* [IPV4] Check mtu instead of frag_list in ip_push_pending_frames
@ 2005-03-21 10:56 Herbert Xu
2005-03-21 11:16 ` [IPV4] Clear DF bit in ip_fragment fast path Herbert Xu
2005-03-23 20:20 ` [IPV4] Check mtu instead of frag_list in ip_push_pending_frames David S. Miller
0 siblings, 2 replies; 4+ messages in thread
From: Herbert Xu @ 2005-03-21 10:56 UTC (permalink / raw)
To: David S. Miller, netdev
[-- Attachment #1: Type: text/plain, Size: 1955 bytes --]
Hi Dave:
I still didn't like the fact that ip_append_data was the only user
of dst_pmtu :) So I went looking for bugs in the surrounding code.

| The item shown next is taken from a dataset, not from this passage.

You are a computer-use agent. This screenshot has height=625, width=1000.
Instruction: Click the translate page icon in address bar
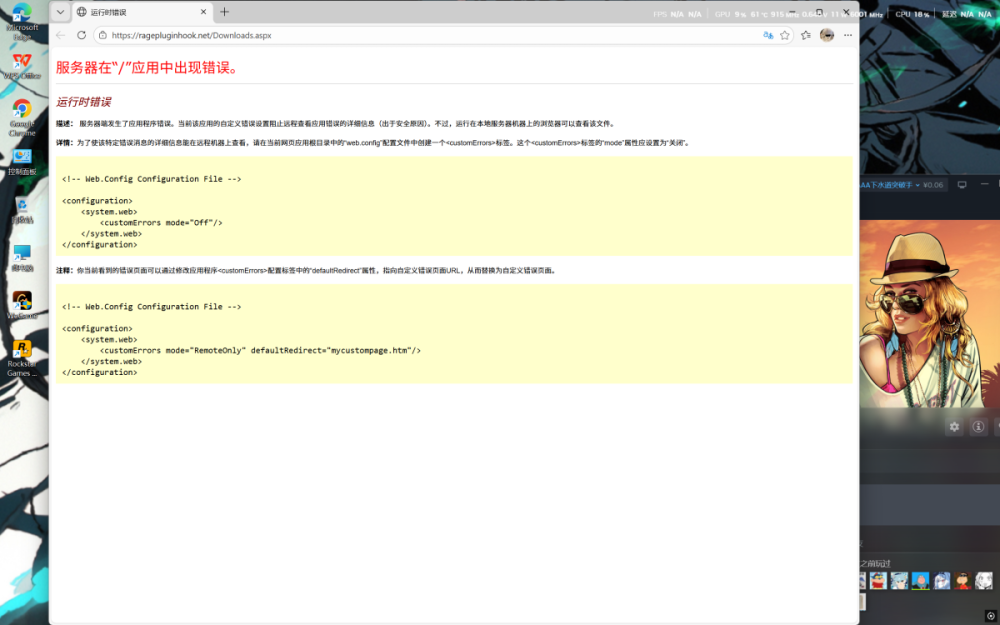pyautogui.click(x=768, y=35)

I managed to find something in ip_push_pending_frames.
When dst_mtu < dst_pmtu - IPsec overhead (which can be caused by PMTU
discovery within an IPsec tunnel), and we transmit a packet that's
longer than dst_mtu but shorter than dst_pmtu - IPsec overhead, then
the DF bit will be incorrectly set in the inner IP header.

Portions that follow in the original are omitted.